05/05/26

Deutsches Meeresmuseum hält Buckelwal für tot

Der im Grenzbereich der Nordsee freigelassene Buckelwal ist nach Einschätzung von Fachleuten „mit hoher Wahrscheinlichkeit“ tot. Das teilte das Deutsches Meeresmuseum in Stralsund mit. Demnach sei davon auszugehen, dass das stark geschwächte Tier nicht mehr die Kraft habe, dauerhaft im tiefen Wasser zu schwimmen.
Buckelwal in der Ostsee Foto Greenpeace

Seit der Freilassung des Wals liegen nach Angaben des Museums keine unabhängig verifizierbaren Informationen mehr über dessen Aufenthaltsort oder Gesundheitszustand vor. Die letzte bestätigte Sichtung stammt vom vergangenen Samstag und wurde per Drohne dokumentiert. Seither gibt es von "Timmy", wie der Wal von manchen genannt wird, keine Information.

Forderung nach vollständiger Datenoffenlegung

Für die Bewertung des Falls sei es „essenziell“, dass die private Rettungsinitiative sämtliche Daten eines angeblich angebrachten Peilsenders offenlegt, so das Museum. Dazu gehörten insbesondere Roh- und Live-Daten sowie technische Angaben zum eingesetzten System.

Nur so könne eine unabhängige Überprüfung erfolgen - die letzten Endes auch eine Bewertung zulässt, ob die höchst umstrittene Rettungsaktion erfolgreich war. Fachleute verschiedener NGO wie Greenpeace (Foto) und Sea Shepherd, aber auch zahlreiche Experten von Insitutionen, Behörden und Walforscher hatten vergeblich appelliert, den Wal in Ruhe zu lassen.

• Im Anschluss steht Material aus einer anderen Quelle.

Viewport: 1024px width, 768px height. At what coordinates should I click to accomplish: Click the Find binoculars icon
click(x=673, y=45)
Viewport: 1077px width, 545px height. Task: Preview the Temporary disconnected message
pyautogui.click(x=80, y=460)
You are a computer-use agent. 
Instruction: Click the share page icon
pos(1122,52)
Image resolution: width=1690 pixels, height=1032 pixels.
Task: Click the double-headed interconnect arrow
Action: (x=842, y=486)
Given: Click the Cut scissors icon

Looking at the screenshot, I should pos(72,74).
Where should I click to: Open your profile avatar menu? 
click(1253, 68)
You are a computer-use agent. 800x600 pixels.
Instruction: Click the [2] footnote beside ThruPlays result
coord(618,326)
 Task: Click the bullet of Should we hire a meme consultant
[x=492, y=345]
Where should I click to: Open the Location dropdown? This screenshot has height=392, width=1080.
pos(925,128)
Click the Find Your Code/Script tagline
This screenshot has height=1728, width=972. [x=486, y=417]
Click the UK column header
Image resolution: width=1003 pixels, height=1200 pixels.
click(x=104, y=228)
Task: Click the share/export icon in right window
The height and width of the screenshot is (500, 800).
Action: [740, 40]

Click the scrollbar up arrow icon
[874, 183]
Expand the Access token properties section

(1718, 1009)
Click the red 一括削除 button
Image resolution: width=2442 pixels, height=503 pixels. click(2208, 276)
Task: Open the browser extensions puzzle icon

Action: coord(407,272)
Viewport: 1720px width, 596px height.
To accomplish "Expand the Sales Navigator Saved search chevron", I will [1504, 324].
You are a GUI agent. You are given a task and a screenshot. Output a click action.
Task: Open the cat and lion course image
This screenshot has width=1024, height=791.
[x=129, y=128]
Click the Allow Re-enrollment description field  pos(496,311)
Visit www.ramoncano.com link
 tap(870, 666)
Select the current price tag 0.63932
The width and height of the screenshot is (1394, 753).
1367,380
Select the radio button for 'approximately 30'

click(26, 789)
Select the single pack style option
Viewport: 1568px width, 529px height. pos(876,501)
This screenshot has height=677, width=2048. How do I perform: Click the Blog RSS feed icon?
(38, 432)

Die Initiative hatte zuvor erklärt, weiterhin Signale des Senders zu empfangen. Dabei handle es sich jedoch nicht um Positionsdaten, sondern um sogenannte "Vitalwerte" des Tiers. Fachleute äußern daran Zweifel, da handelsübliche GPS-Tracker in der Regel keine solchen Daten erfassen. „Es gibt keinen handelsüblichen GPS-Sender, der Vitaldaten des Wals liefern kann – wer das behauptet, sagt nicht die Wahrheit“, sagte der dänische Meeresbiologe Peter Madsen von der Universität Aarhus.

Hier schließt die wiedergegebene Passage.